__Exercise A__.
In the Akira article, what is stated about each of these?
(i) Which big-budget film of Waititi's does it name?
(ii) Who trained Kei?
(iii) Why does Tetsuo first start using the drugs?
__Exercise B__.
What are all the numbered section headings in the Akira article?
__Exercise C__.
Carry on the Akira article from its final sentence.

__Excerpted passage__.
>> Start

As fans get closer and closer to the release date of Taika Waititi’s upcoming Akira film, many are beginning to wonder just what to expect from the New Zealand director. Waititi has proven his mastery of the form with low-budget indies like Boy and Hunt For The Wilderpeople, he's also proven his proficiency with big-budget films like Thor: Ragnarok.
While all these films are painted with Waititi’s experience as a filmmaker, the fun he has when creating, and his sense of humor, he’s a curious choice for the darker themes presented in Akira. Waititi has stated that he plans on sticking to the source material, so with that in mind, let’s dive into Katsuhiro Otomo’s original work and pull out what fans are dying to see in Watititi’s Akira.
10 Kaneda's Bike
It’s probably best to just get this one out of the way immediately. There are many aspects of Otomo’s original work that have reverberated throughout film, music, literature, and art. However, none of them are quite as iconic as Kaneda’s motorcycle.
From the ceramic, double rotor, two-wheel disk drive to the electronically controlled anti-lock brakes, all wrapped up in one the most iconic designs to ever hit the page of a manga, Kaneda’s bike is almost more iconic the manga it first appeared in. Almost. So longtime fans of the story will certainly be expecting to see the iconic bike brought to life on the big screen.
9 Kei’s Abilities
Fans that have only seen the anime adaptation of the manga may have found themselves rather confused by Kei’s connection to the children/ government experiments throughout the course of the film. In the manga, however, Otomo delves far deeper into Kei’s story and just how it is that she’s able to make a connection with the telepathic children.
Through a combination of her training with Lady Miyako, her latent abilities, and a telepathic power transferred, Kei is actually the person sent in as a countermeasure to Tetsuo’s destructive power. So if Waititi is planning on sticking closer to the story of the manga, it’d be nice to see Kei finally get her due.
8 Good For Health, Bad For Education
While the film only skims the surface of Testuo’s drugs use after his powers begin to awake, the manga does a much deeper dive on what Tetsuo is using the drugs for as well as what he’s willing to do to get his hands on them. While he begins using the drugs as a way to suppress his abilities and the pain caused by them, eventually Tetsuo begins to use them for much more.

>> End

__Source data__.
>> Start

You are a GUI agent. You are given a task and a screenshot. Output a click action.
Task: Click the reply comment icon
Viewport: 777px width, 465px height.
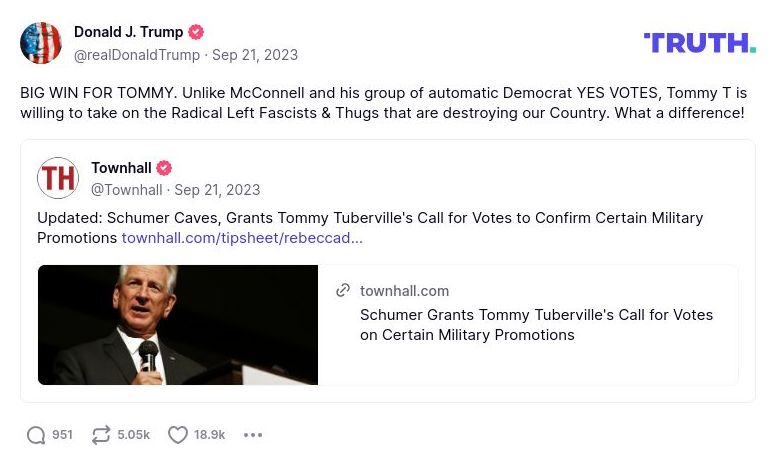(x=36, y=435)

>> End

__Response A__.
(i) Thor: Ragnarok
(ii) Lady Miyako
(iii) To suppress his abilities and the pain caused by them

__Response B__.
10 Kaneda's Bike
9 Kei’s Abilities
8 Good For Health, Bad For Education

__Response C__.
After taking control of a rival biker gang after brutally murdering their leader, Tetsuo begins using it’s members to collect more and more drugs to help ease his suffer or boost his abilities. There’s very little Tetsuo won’t do for his people, including, but not limited to, killing members of his and Kaneda’s old crew.
7 Tetsuo’s Fall From Grace
As Tetsuo begins to amass more political and telekinetic power, he quickly begins his descent into an all-out power grab for control of Neo Tokyo. There’s very little capable of stopping Tetsuo at this point in the manga, however, when Kaneda along with the rest of Tetsuo’s old crew shows up to try to pull Tetsuo back from the brink, it does not go according to plan.
Rather than listen to the pleas of his friend, what Tetsuo answers with can only be described as savaging his former friends. As Kaneda watches as his friends all around him are being torn to pieces, he realizes that this is no coming back for Testsuo. The friend he once knew is completely gone.
6 The Great Tokyo Empire (Or It’s Film Equivalent)
While it has already been announced that Waititi’s version of the Akira will take place in a fictionalized version of Los Angeles, California rather than the Neo Tokyo of the original manga, that’ s no excuse to exclude one of the greatest aspects of the original work.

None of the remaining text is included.